The first substantial collaboration between Wits Digital Arts and the Wits School of Electrical and Information Engineering was displayed at the Engineering School’s annual Industrial Open Day on Tuesday 11 October. Entitled PowerFlash, the project was proposed by Digital Arts researcher and part-time lecturer, Andre Venter; and developed as a 4th year Information Engineering Project by Jacek Lyzwa and Shashank Venkatesh working under the supervision of lecturer, Steve Levitt.

PowerFlash is a visual tool which allows users to “configure the interactions between objects and active controls.” Engineering student, Jacek Lyzwa, demonstrating PowerFlash with a colour responsive automated drawing programme designed by Dgital Arts student, Mitch Said.

Digital Arts student, Mitch Said, testing his automated drawing programme working in PowerFlash, watched by lecturer, Andre Venter and Jacek Lyzwa.
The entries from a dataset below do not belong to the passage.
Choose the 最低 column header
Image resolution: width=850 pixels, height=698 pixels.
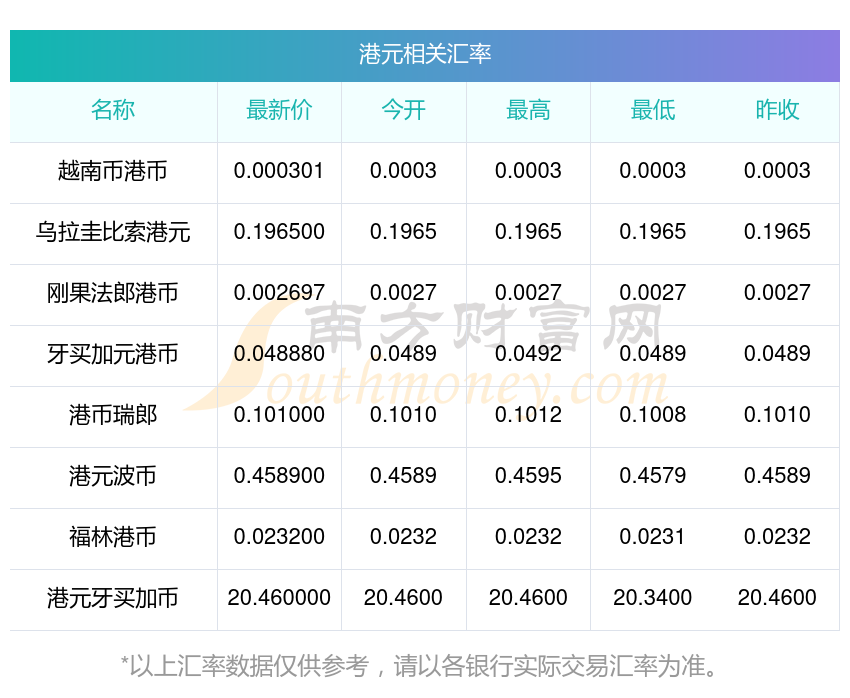pyautogui.click(x=653, y=110)
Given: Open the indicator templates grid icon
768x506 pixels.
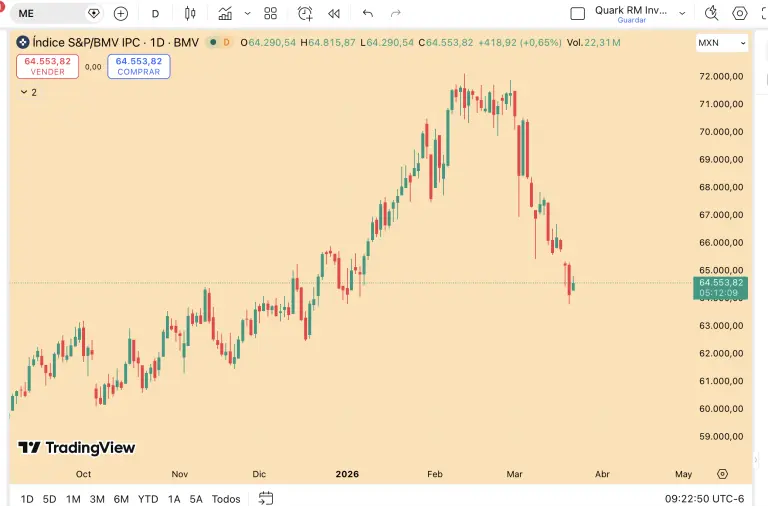Looking at the screenshot, I should click(x=270, y=14).
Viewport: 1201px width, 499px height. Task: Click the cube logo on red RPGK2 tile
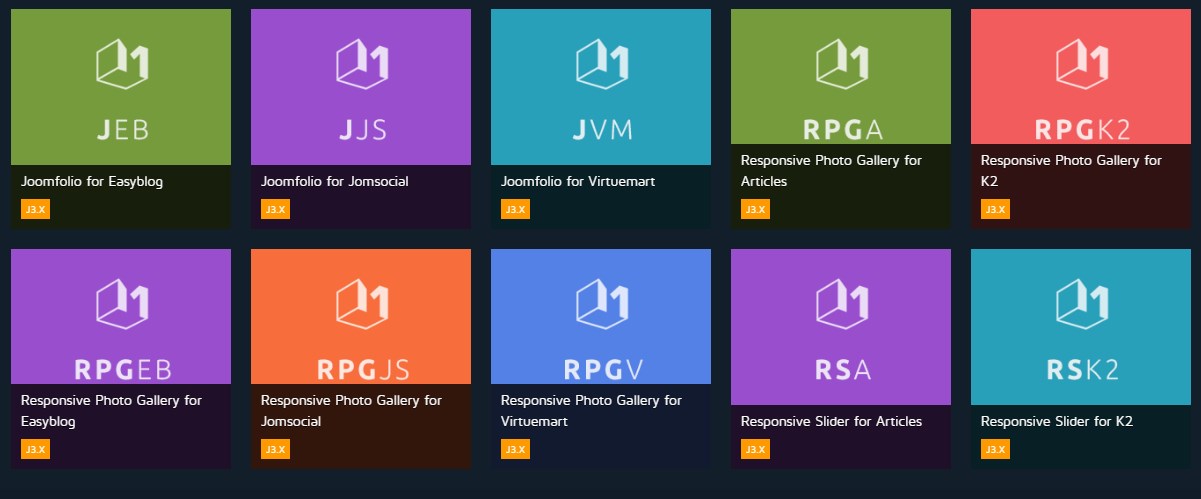point(1081,62)

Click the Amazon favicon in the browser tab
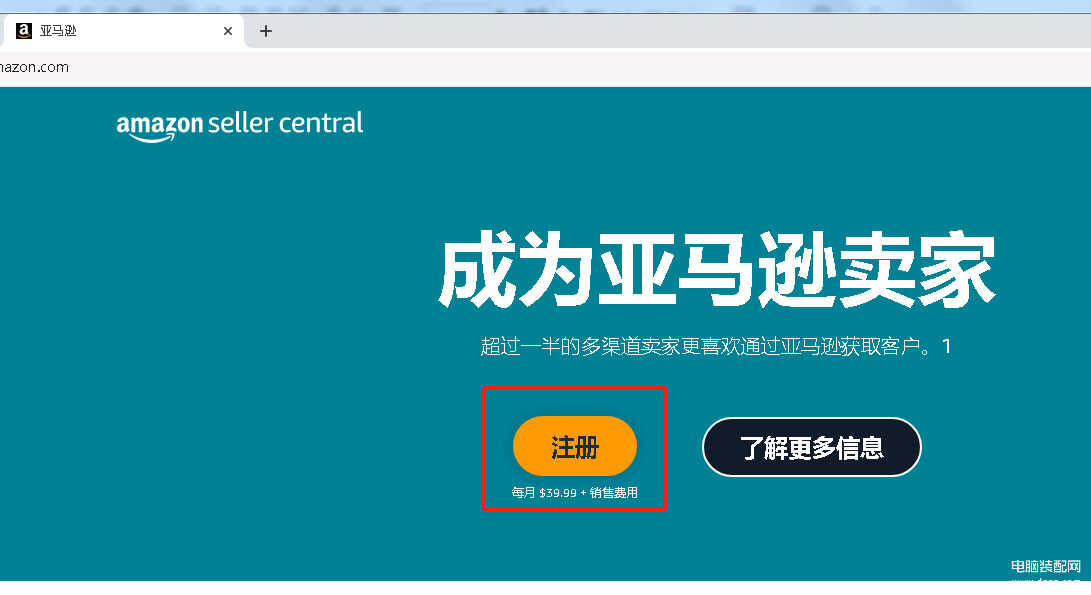point(24,31)
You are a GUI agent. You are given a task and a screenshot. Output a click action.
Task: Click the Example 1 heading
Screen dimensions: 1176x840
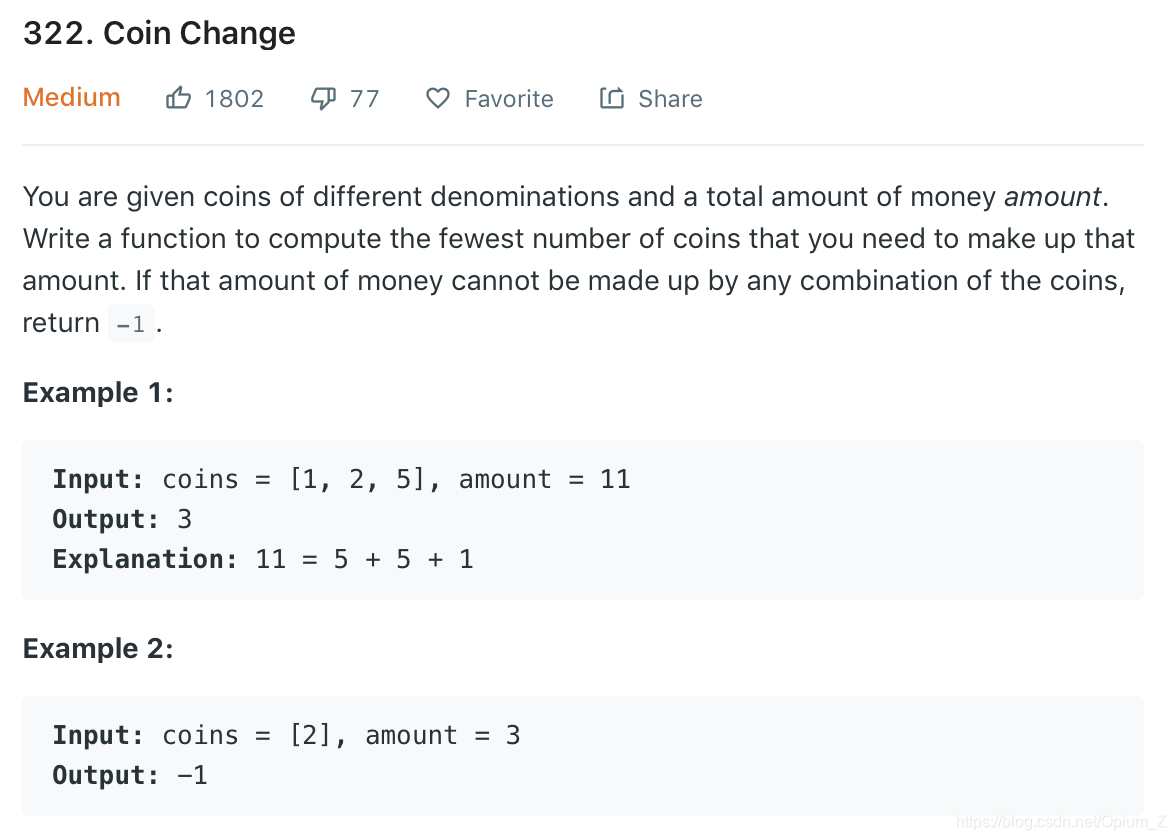click(x=98, y=392)
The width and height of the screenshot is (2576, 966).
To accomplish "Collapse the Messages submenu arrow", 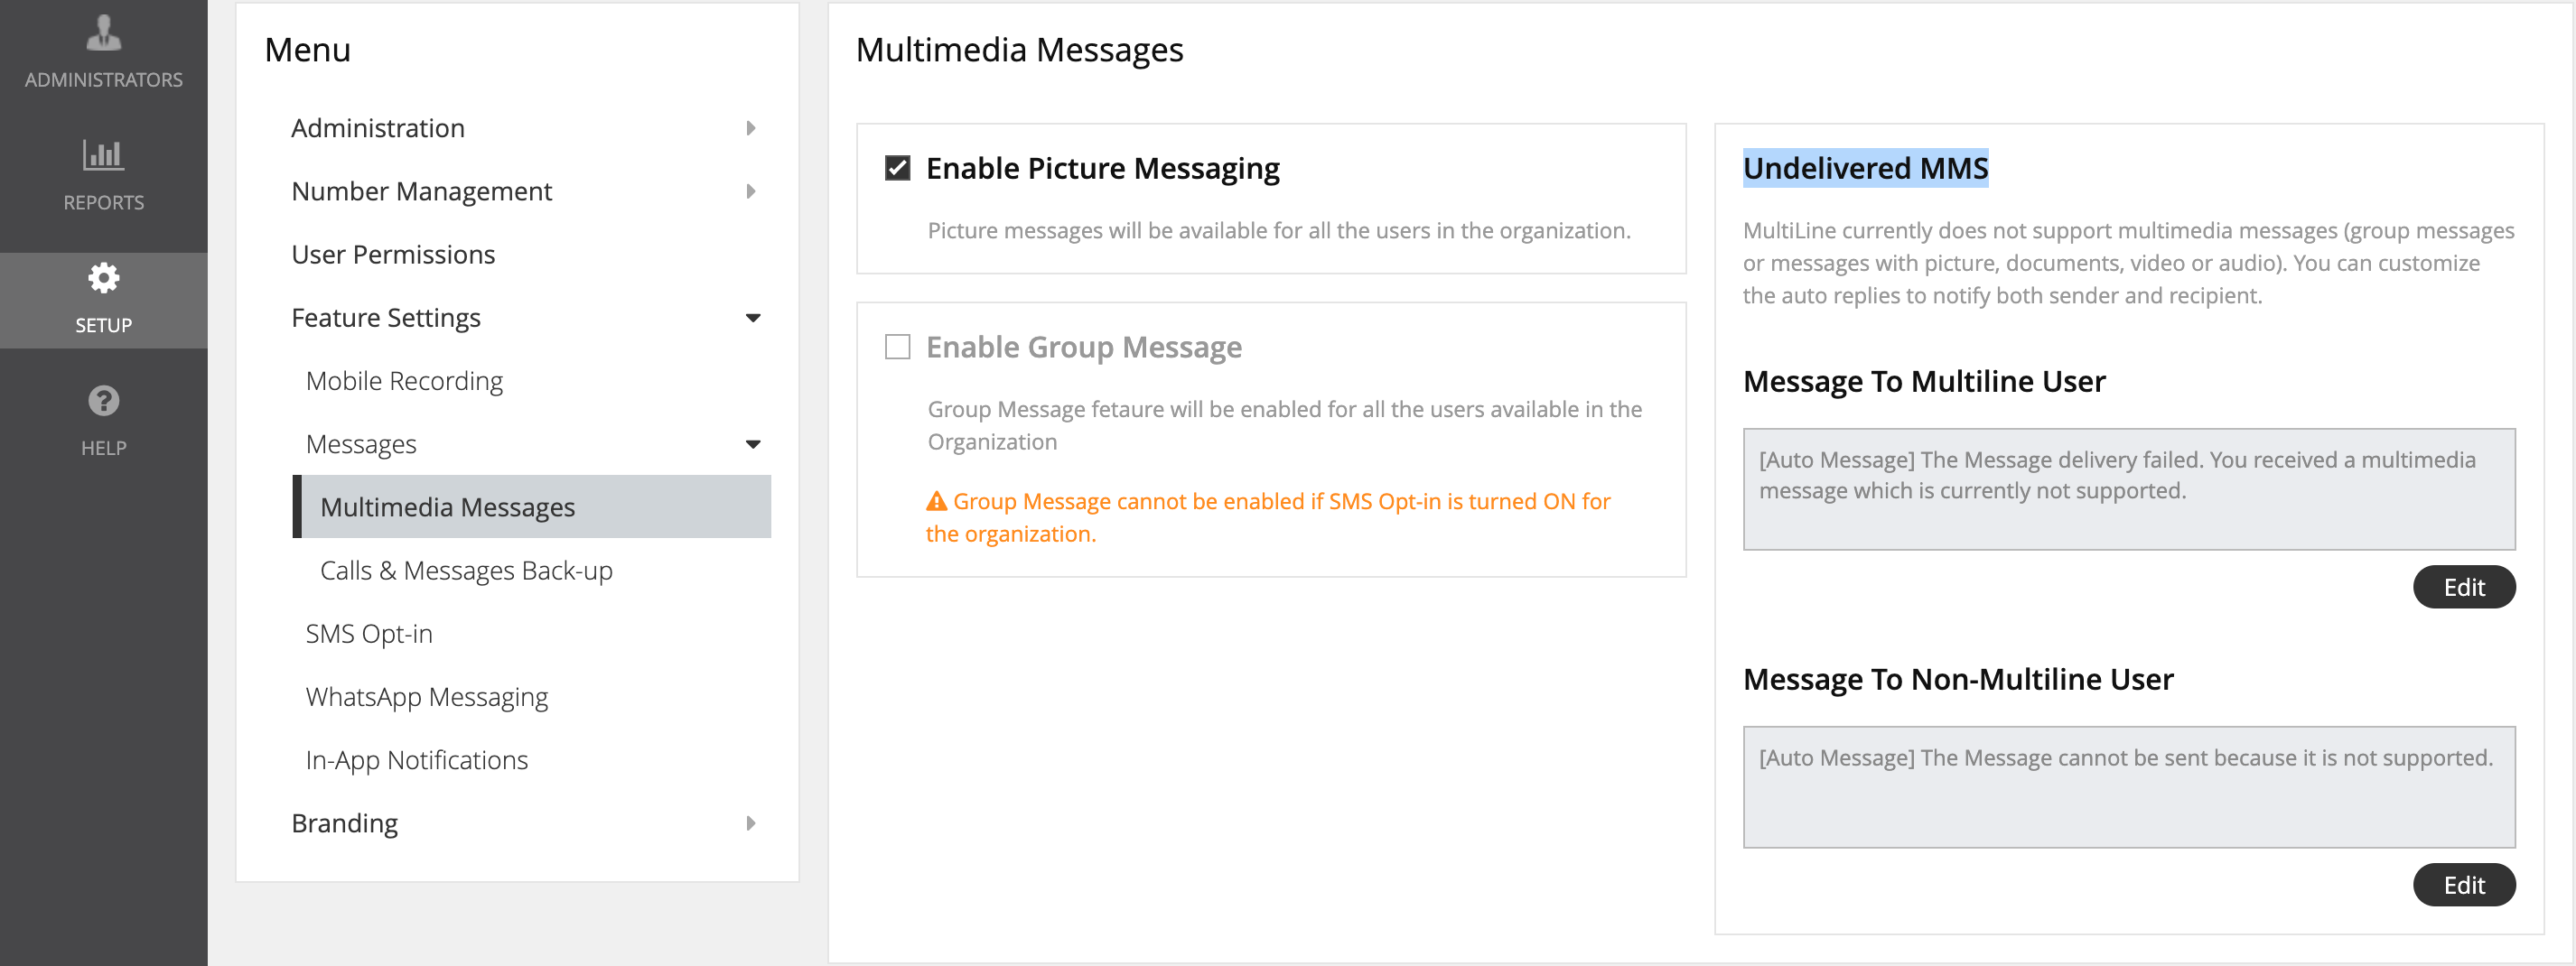I will 753,444.
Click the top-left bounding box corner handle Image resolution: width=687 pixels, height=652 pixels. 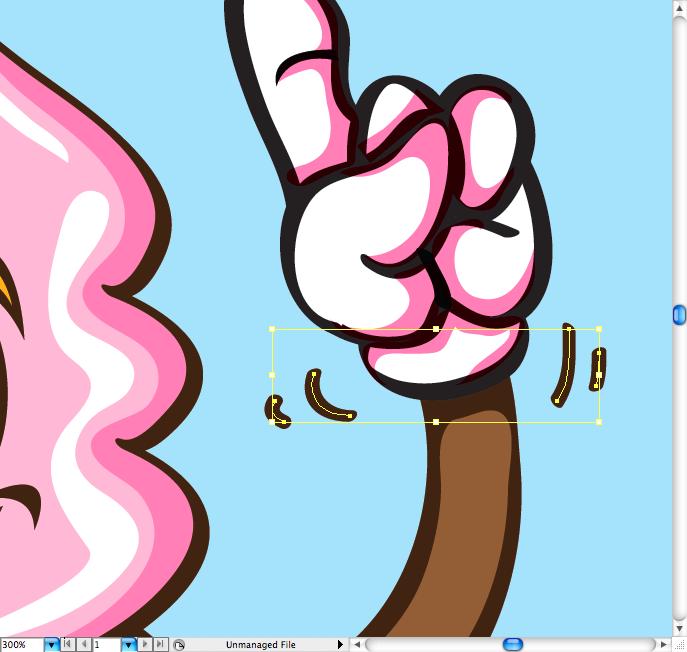(x=272, y=328)

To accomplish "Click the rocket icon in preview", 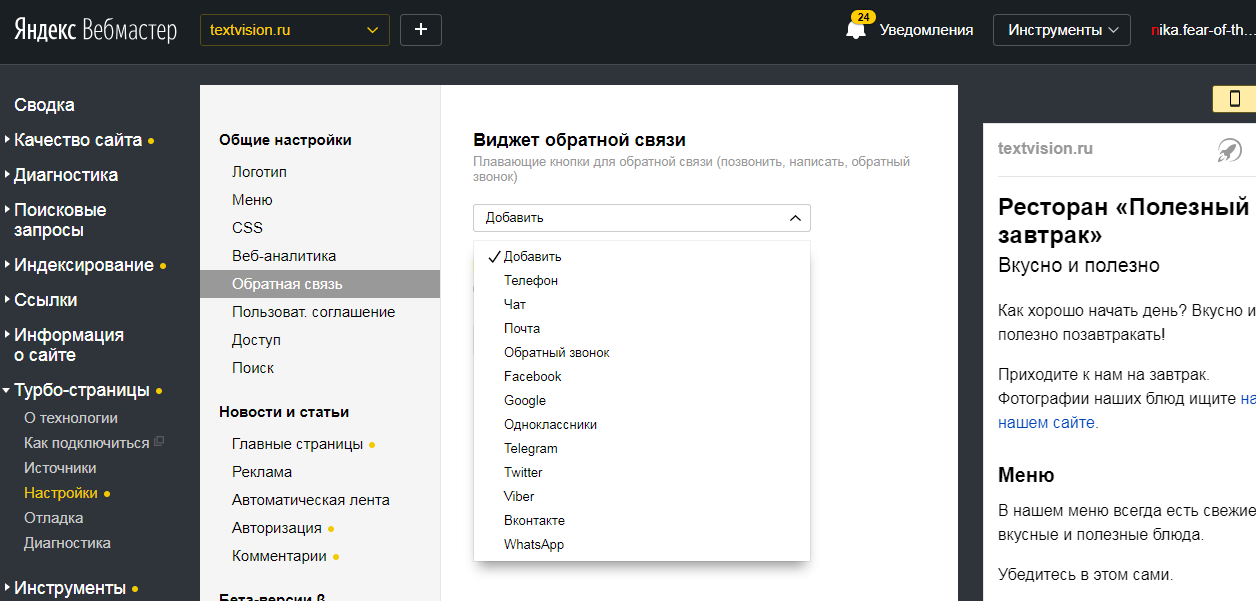I will pos(1229,151).
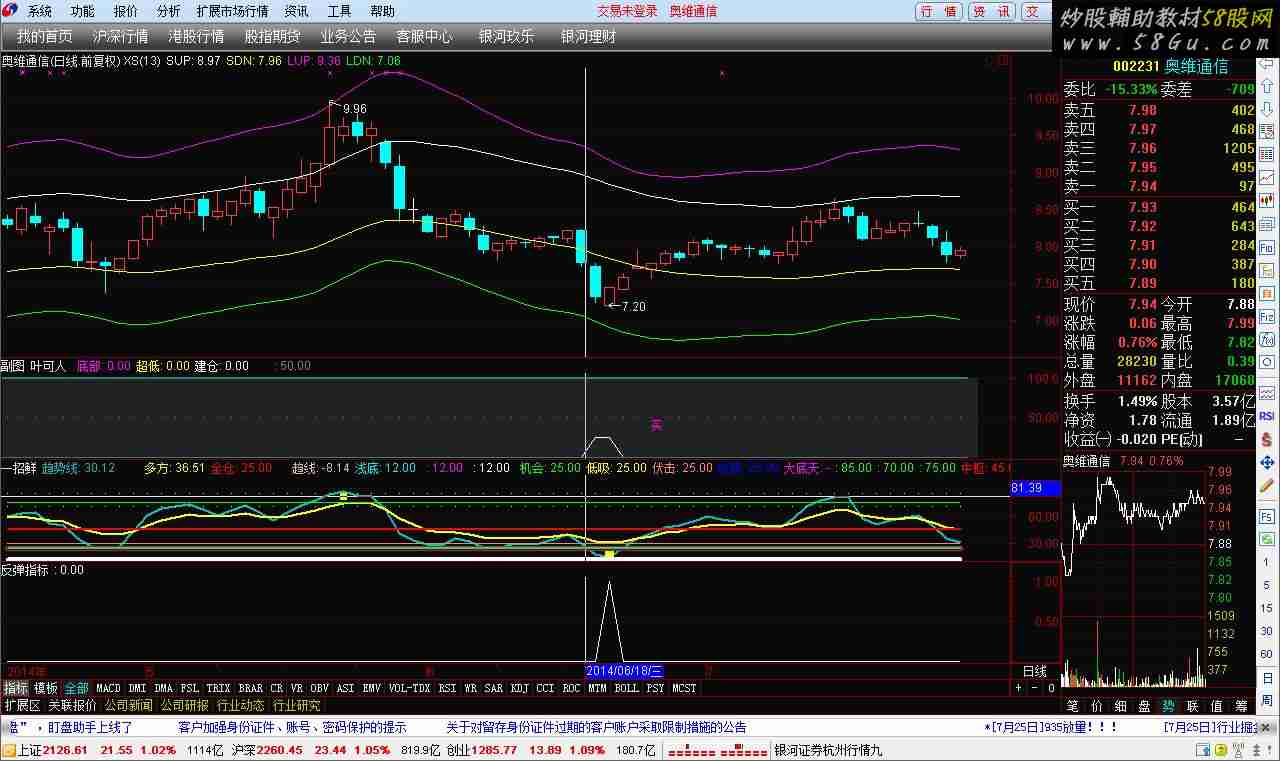Click the RSI indicator icon in sidebar
Viewport: 1280px width, 761px height.
tap(1267, 415)
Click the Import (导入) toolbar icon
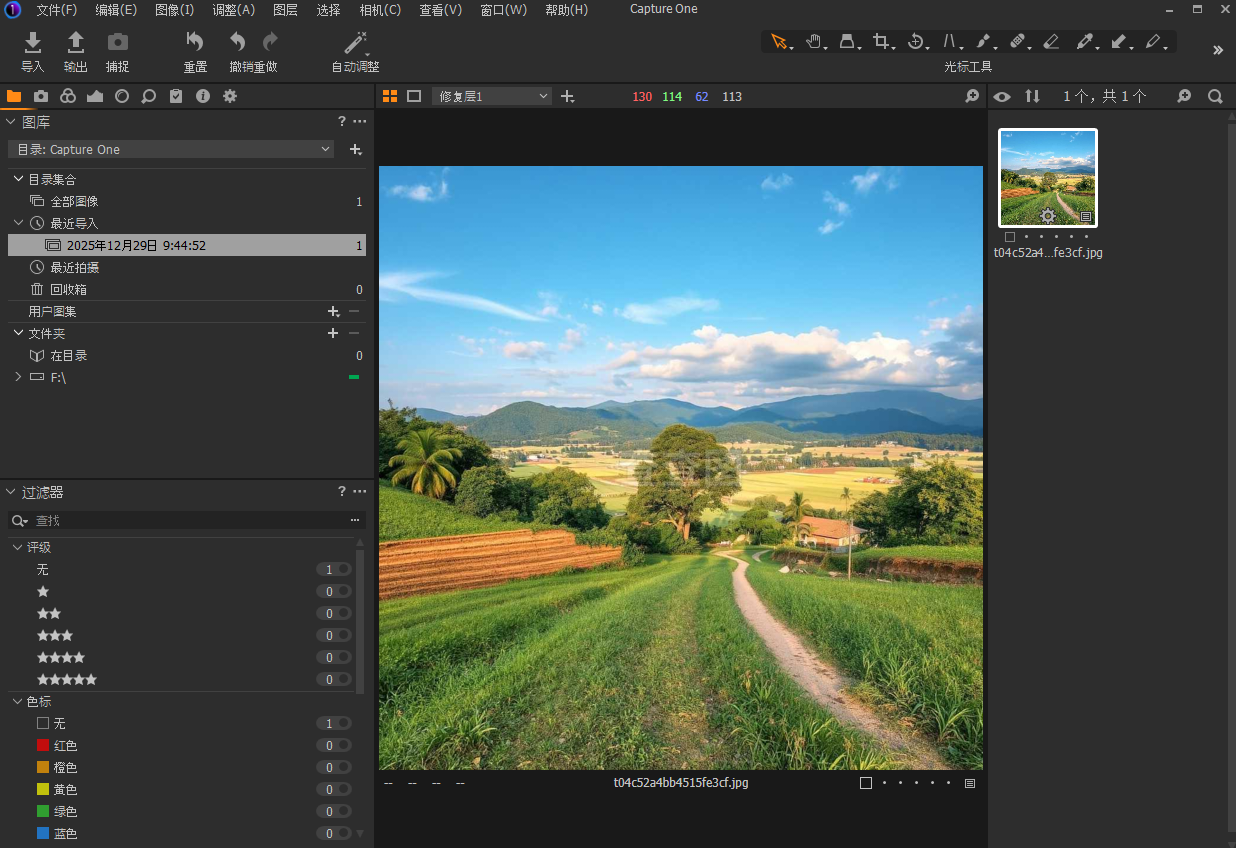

Andre Venter explains: “PowerFlash was envisaged as a browser replacement – a new environment - in which Flash and other ActiveX controls – like serial communication or control system integration or other network controls like TCP/IP, GSM or BlueTooth - can freely exchange data with the processing priority afforded to Flash (or other audio visual technologies like Director) for high performance delivery of visual and audio content.
It is a ‘user friendly’ non-programming environment in which Flash and other controls can be linked to each other. A path of data exchange functions unidirectionally in PowerFlash transferring variables from one control to another. If you have seen Max/MSP and Jitter – imagine a “lite” version – but an open source one that uses Flash or Director as a full screen front end.
The application was developed as part of an open source initiative which we hope will grow amongst local developers in the field of digital media. Collabouration is the only viable model open to achieve a re-invention of our own digial ‘reality’ which we hope can be more open to change than the rigid and normalised technologies provided by commercial developers.
We plan many software and hardware add-on’s to expand PowerFlash’s reach beyond art galleries to industrial automation, public information, real-time animation and gaming.”